ベースリードは、回路基板とベースを接続するリード端子であり、例えば、発振器の回路基板に形成された(延出された)リード端子がベースの貫通孔に挿入して接合される。
また、水晶リードは、水晶部品と回路基板とを接続するリード端子であり、例えば、水晶片を収容した水晶振動子から延出されたリード端子が回路基板の貫通孔に挿入して接合される。
【0030】
ベースリードでは、スルーホールの直径は、例えば、1.0mm、ベースリードの直径は、例えば、0.8mmである。
また、水晶リードでは、スルーホールの直径は、例えば、0.8mm、水晶リードの直径は、例えば、0.43mmである。
尚、予備半田2は、ベースリード及び水晶リードの双方で厚み約1μm程度である。
【0031】
図1が断面説明図であるため、予備半田2の形状は図示されていないが、基板1の表面と裏面で、円形の開口部に対してドーナツに似た形状に形成されるものである。
更に、スルーホールは、金属リード3の形状に合わせて径が調整されているため、予備半田2がスルーホールの内壁に入り込まないように調整して予備半田を実施する。
予備半田2は、スズを主成分とする半田であり、これに銀、銅、ビスマス、インジウム等を混合したものが使用されてもよい。
【0032】
[金属リード挿入:図2]
次に、基板1のスルーホールに金属リード3が挿入された状態を説明する。
金属リード3は、コバールにニッケルがメッキされたもので、更に本実施の形態では、表面に予備半田4が施されたものである。
【0033】
予備半田4が施された金属リードの直径は、0.2〜2.0mmである。
スルーホールの直径に対する金属リードの直径の比は、0.5〜0.9となり、スルーホールと金属リードの間に隙間ができる。
具体的には、水晶リード及びベースリードを含む金属リードの直径は、0.2〜1.4mm程度であり、リードとスルーホール径の比の最適値は、水晶リードで0.4〜0.7であり、ベースリードで0.6〜0.9程度である。
そして、図2に示すように、基板1のスルーホールに金属リード3が挿入され、位置決めされる。
【0034】
[本半田実施:図3]
更に、基板1のスルーホールの開口部から延びる金属リード3の根本の部分と予備半田2部分とを半田付けする。この半田付けは手半田で行ってもよい。また、この半田を予備半田2に対して「本半田」と称する。
本半田によって形成された半田部分(本半田5)は、基板1の表面だけでなく、裏面も同様に形成される。

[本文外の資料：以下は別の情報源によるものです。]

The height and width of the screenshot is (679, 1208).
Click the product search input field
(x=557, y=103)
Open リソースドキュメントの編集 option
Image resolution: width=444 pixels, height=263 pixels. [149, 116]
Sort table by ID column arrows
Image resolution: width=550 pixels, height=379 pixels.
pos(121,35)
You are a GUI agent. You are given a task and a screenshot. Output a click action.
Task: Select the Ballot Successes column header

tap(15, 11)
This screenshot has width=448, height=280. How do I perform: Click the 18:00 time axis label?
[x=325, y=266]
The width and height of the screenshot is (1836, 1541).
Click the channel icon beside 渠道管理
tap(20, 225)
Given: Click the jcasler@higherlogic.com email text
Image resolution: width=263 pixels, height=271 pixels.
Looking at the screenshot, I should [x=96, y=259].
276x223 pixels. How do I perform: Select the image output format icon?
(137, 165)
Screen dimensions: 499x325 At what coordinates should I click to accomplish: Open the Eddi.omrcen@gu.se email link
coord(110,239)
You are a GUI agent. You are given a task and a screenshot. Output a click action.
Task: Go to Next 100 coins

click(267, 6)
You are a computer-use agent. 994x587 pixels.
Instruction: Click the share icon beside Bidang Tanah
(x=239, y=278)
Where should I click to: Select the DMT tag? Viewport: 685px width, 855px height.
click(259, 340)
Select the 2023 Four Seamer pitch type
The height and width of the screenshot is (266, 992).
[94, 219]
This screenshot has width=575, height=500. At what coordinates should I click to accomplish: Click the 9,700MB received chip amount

更に、スルーホールと金属リードの隙間をなくすよう(埋めるよう)に形成される。これにより、本半田にクラックが生じても導通不良となることは少なく、長期の信頼性を向上できる効果がある。
【0035】
本半田5は、スズを主成分とする半田であり、これに銀、銅、ビスマス、インジウム等を混合してもよく、この材料を用い、図3に示すように、基板1の水平方向には予備半田2を覆うように半田付けを実施する。
【0036】
そして、本半田5は、基板1のスルーホールの開口部周辺に形成された予備半田2と金属リード3の表面に施された予備半田4と融合して一体となる。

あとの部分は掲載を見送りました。